La CFTC signe l'accord sur la sécurisation de l'emploi

15 janvier 2013 - Pantin

Le bureau confédéral de la CFTC a décidé ce jour à l'unanimité de signer l'accord sur la sécurisation de l'emploi. Considéré dans sa globalité, cet accord concrétise la revendication, formulée par la CFTC il y a près de 10 ans dans son statut du travailleur, d'attacher les droits à la personne. Attacher les droits à la personne plutôt qu'à l'emploi fragilisé par des crises récurrentes aux issues plus qu'incertaines, c'est sécuriser la personne, c'est lui garantir, par delà les accidents de carrière et autres spécificités des secteurs professionnels un niveau de revenu, un accès à la santé et à la formation professionnelle pour mieux rebondir. C'est là que réside pour la CFTC le caractère historique de l'accord !

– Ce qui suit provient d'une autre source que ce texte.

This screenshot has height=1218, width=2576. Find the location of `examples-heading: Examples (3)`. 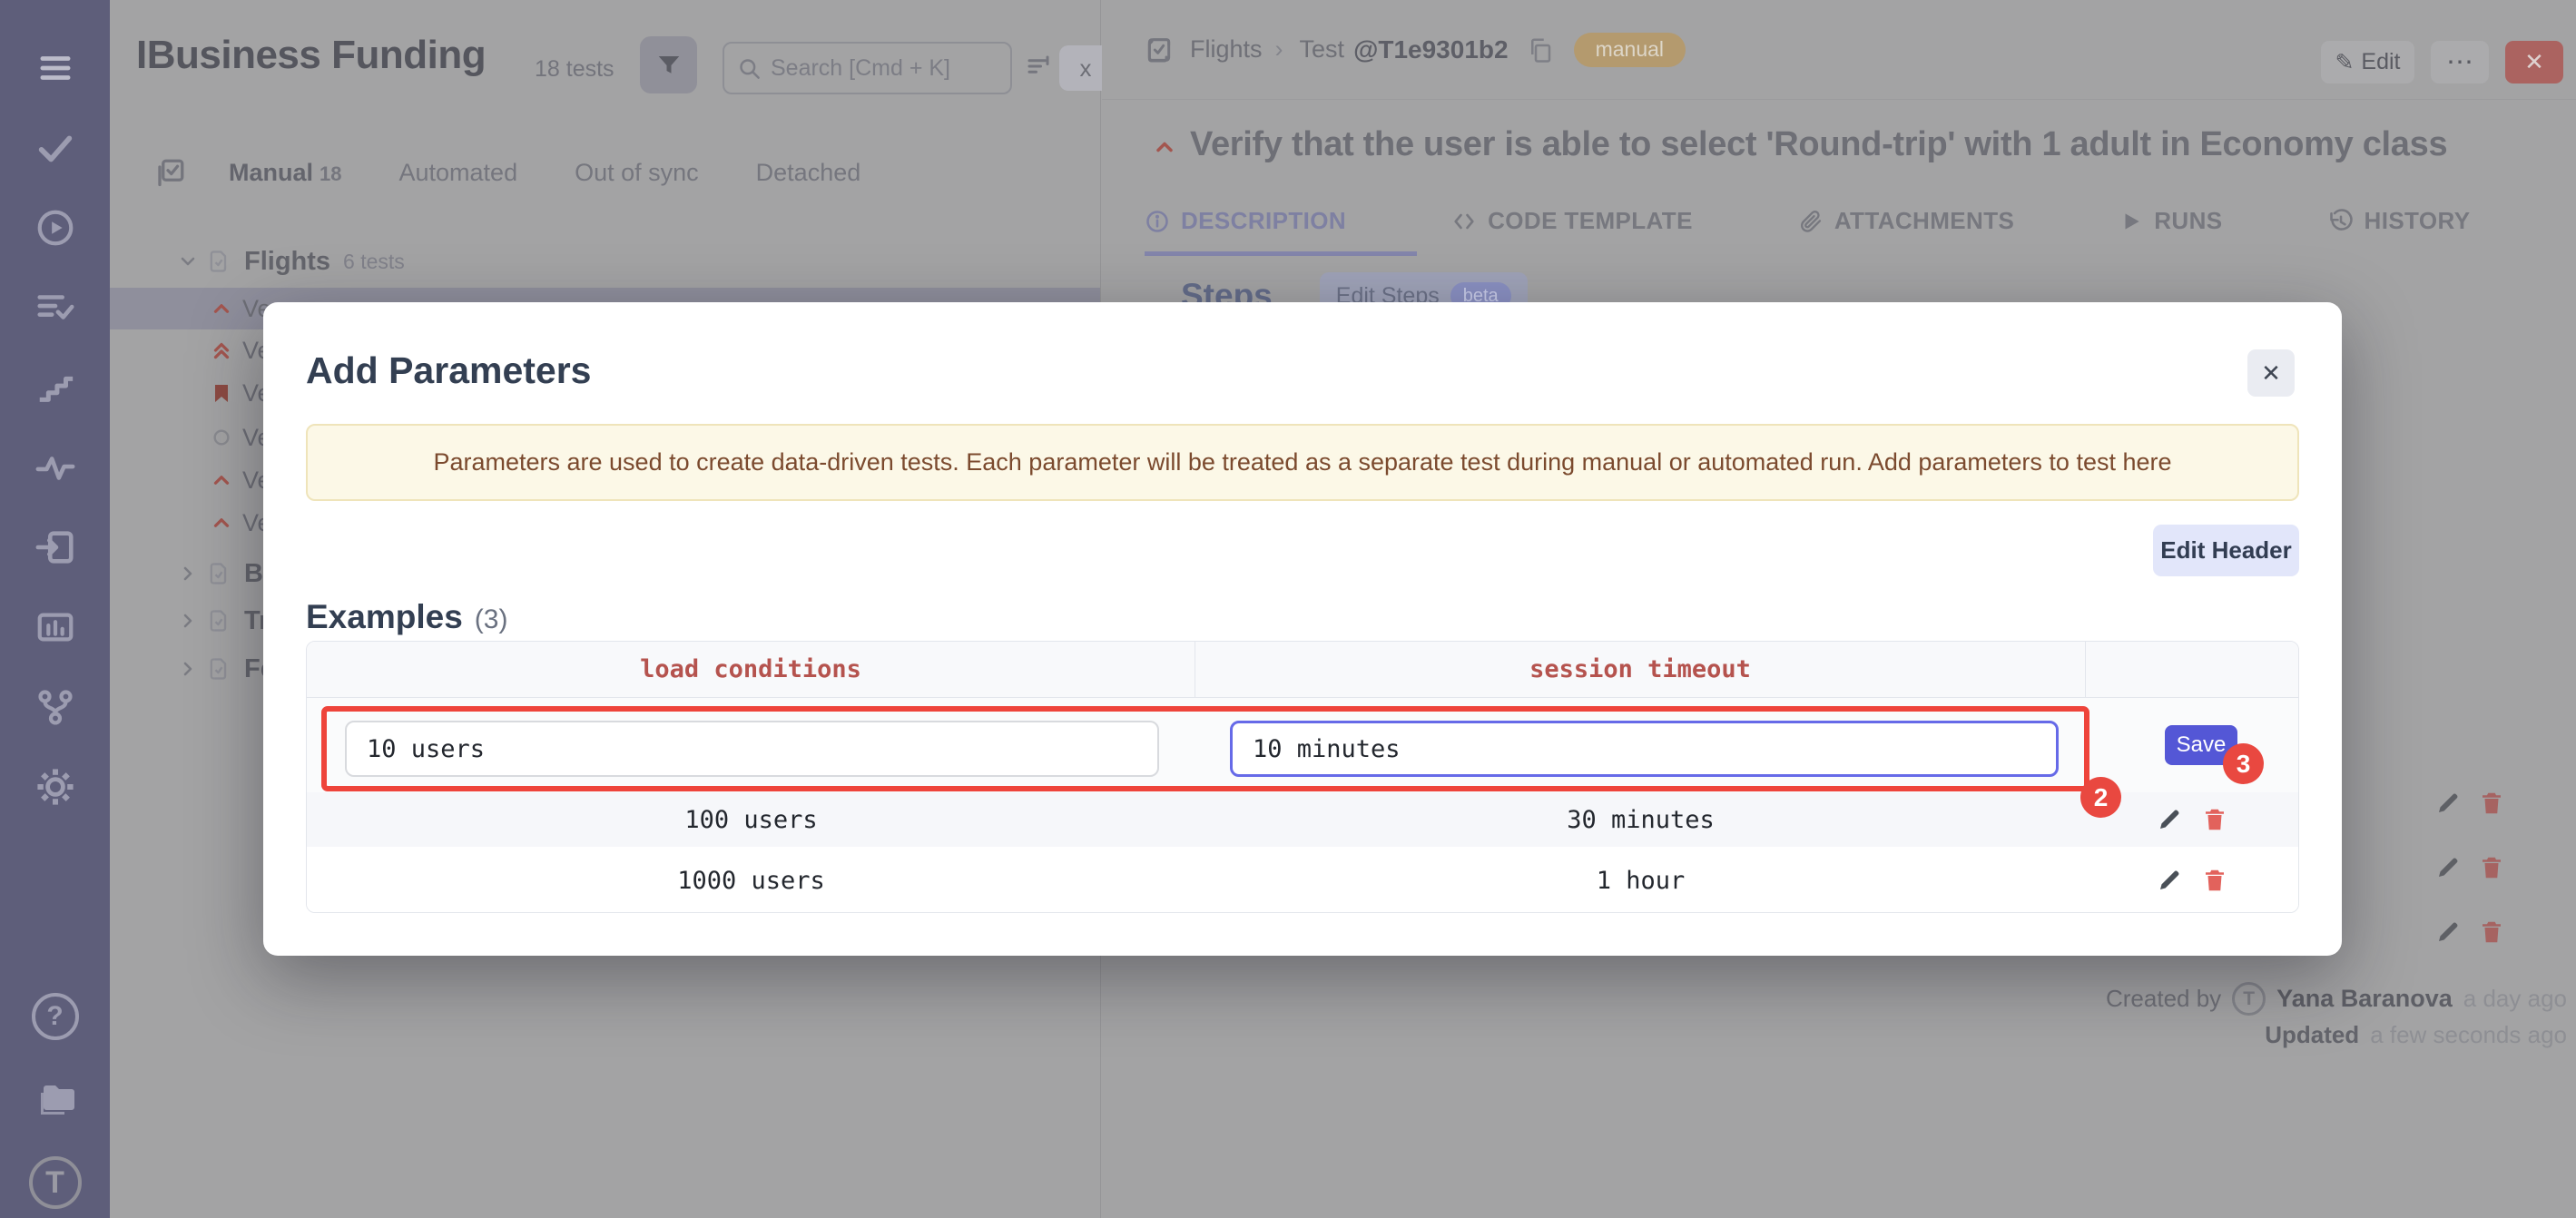

examples-heading: Examples (3) is located at coordinates (407, 617).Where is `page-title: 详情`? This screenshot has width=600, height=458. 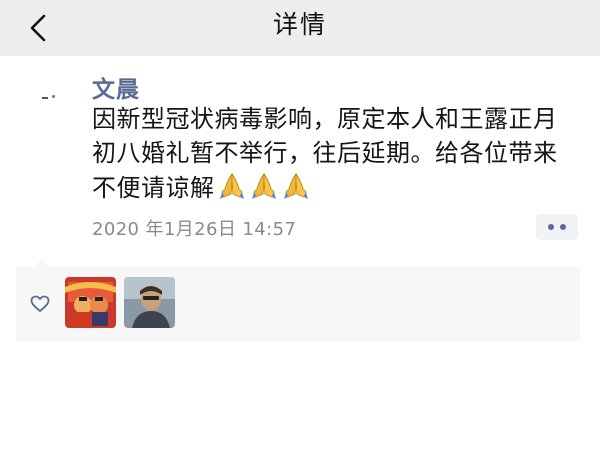 page-title: 详情 is located at coordinates (300, 24).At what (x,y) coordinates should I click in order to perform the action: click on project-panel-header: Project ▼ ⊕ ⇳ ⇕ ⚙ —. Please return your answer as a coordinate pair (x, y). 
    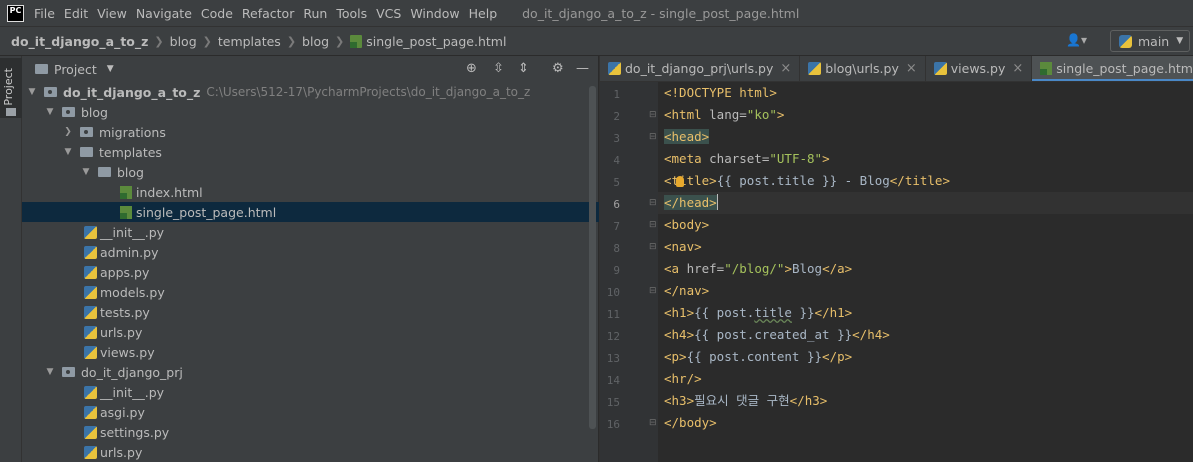
    Looking at the image, I should click on (310, 69).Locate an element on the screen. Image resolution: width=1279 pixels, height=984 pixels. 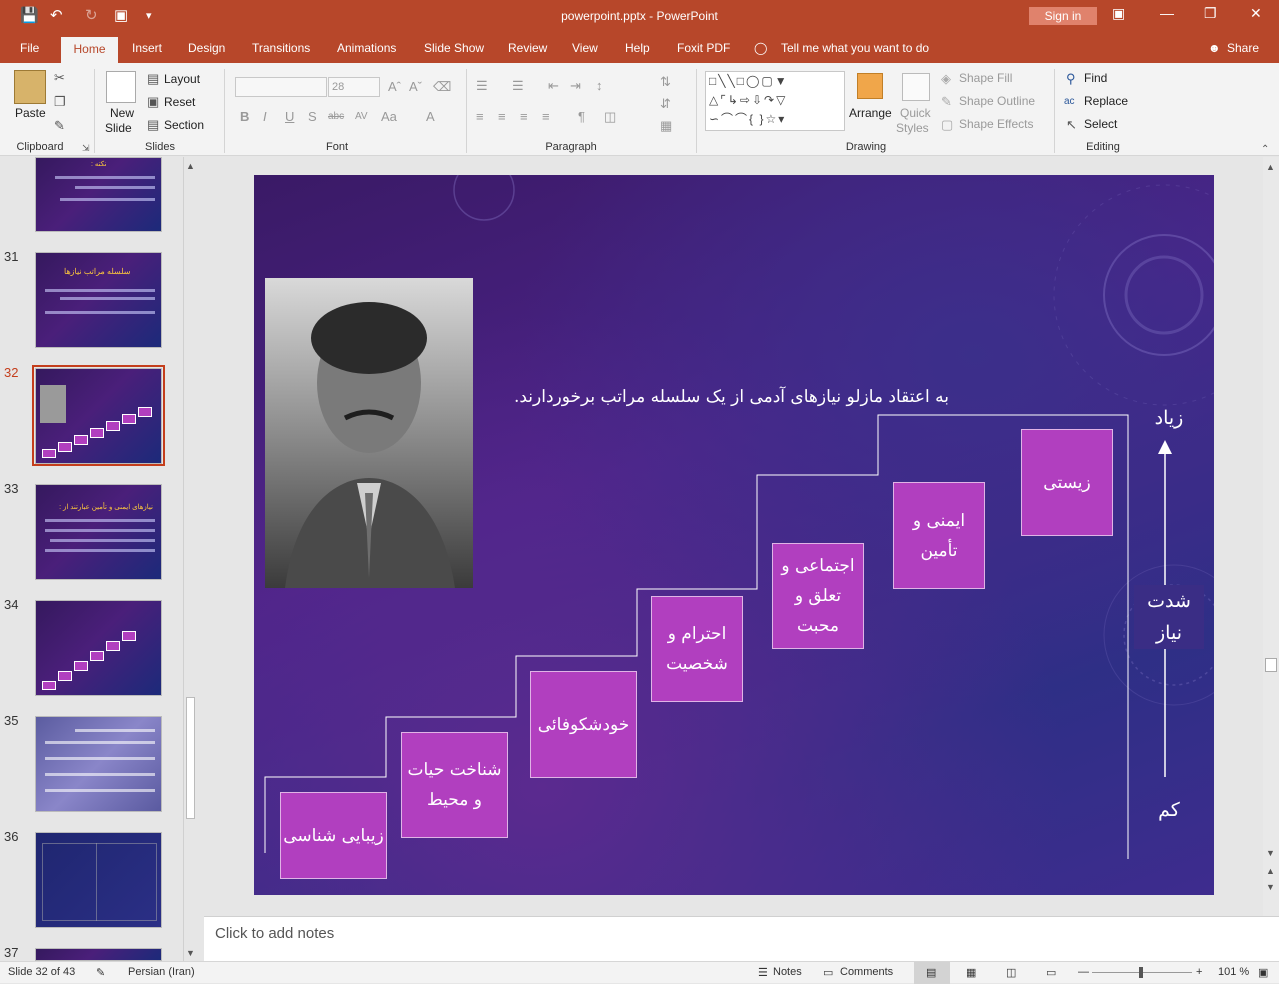
change-case-icon: Aa is located at coordinates (389, 116).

Nombre de mesures comprises dans l'accord donnent ainsi clairement cette orientation. Parmi ces mesures, la création de droits rechargeables à l'Assurance chômage. Proposée par la CFTC dès 2009 à l'occasion de la négociation de la convention d'assurance chômage, cette mesure permettra aux demandeurs d'emploi de conserver les droits acquis non épuisés en cas de reprise d'un emploi, pour pouvoir les additionner à de nouveaux droits acquis en cas de retour au chômage. 

Concernant la couverture complémentaire des frais de santé, la CFTC se réjouit de sa généralisation qui profitera à plus de 4 millions de personnes qui, jusque-là, en étaient dépourvus ou n'avaient pas d'autres choix que de souscrire à leurs seuls frais à un contrat individuel. Par ailleurs, l'effectivité de la portabilité de la couverture santé et prévoyance des demandeurs d'emploi sera améliorée par la mutualisation du financement du maintien de leurs garanties.

Autre avancée en matière de portabilité des droits : la création d'un compte personnel de formation. Outre son caractère universel et transférable tout au long d'un parcours professionnel, La CFTC se réjouit de ce que ce compte quand il s'ouvrira puisse être abondé avant même l'entrée dans la vie active pour les jeunes sortis du système de formation initiale sans qualification. Là aussi, elle voit se concrétiser un axe majeur de son statut du travailleur.

Enfin, ces droits nouveaux parce qu'ils sont attachés à la personne sont accessibles à tous indépendamment de la taille de l'entreprise ou encore du secteur d'activité où le salarié est momentanément ou durablement employé.

La CFTC se félicite également de la reconnaissance du CDI comme norme d'embauche à travers la taxation des contrats courts et l'embauche en CDI, exonérée pendant 3 mois de charges patronales de jeunes de moins de 26 ans.

À propos des souplesses accordées aux entreprises, la CFTC a défendu et obtenu qu'elles soient utilisées dans le seul but de préserver l'emploi. Pour ce faire, les accords de maintien dans l'emploi seront encadrés avec notamment l'introduction d'une clause pénale sanctionnant automatiquement les entreprises qui ne respecteraient pas leurs engagements.

De même, les procédures de licenciement collectif pour motif économique ainsi que le contenu du plan de sauvegarde de l'emploi qui s'ensuit seront fixés soit par accord collectif majoritaire soit par un document soumis à homologation par l'administration.

Dans un cas, c'est le dialogue social qui est renforcé dans l'entreprise. Il appartiendra alors aux organisations syndicales d'utiliser au mieux les informations sociales et économiques dont l'accès est conforté par l'accord. Dans l'autre, c'est la puissance publique qui veillera à la légalité des procédures.

Reste que trop d'entreprises en France sont dépourvues de représentation syndicale. De ce point de vue, cet accord sur la sécurisation de l'emploi constitue un appel à la responsabilisation et à la syndicalisation des salariés.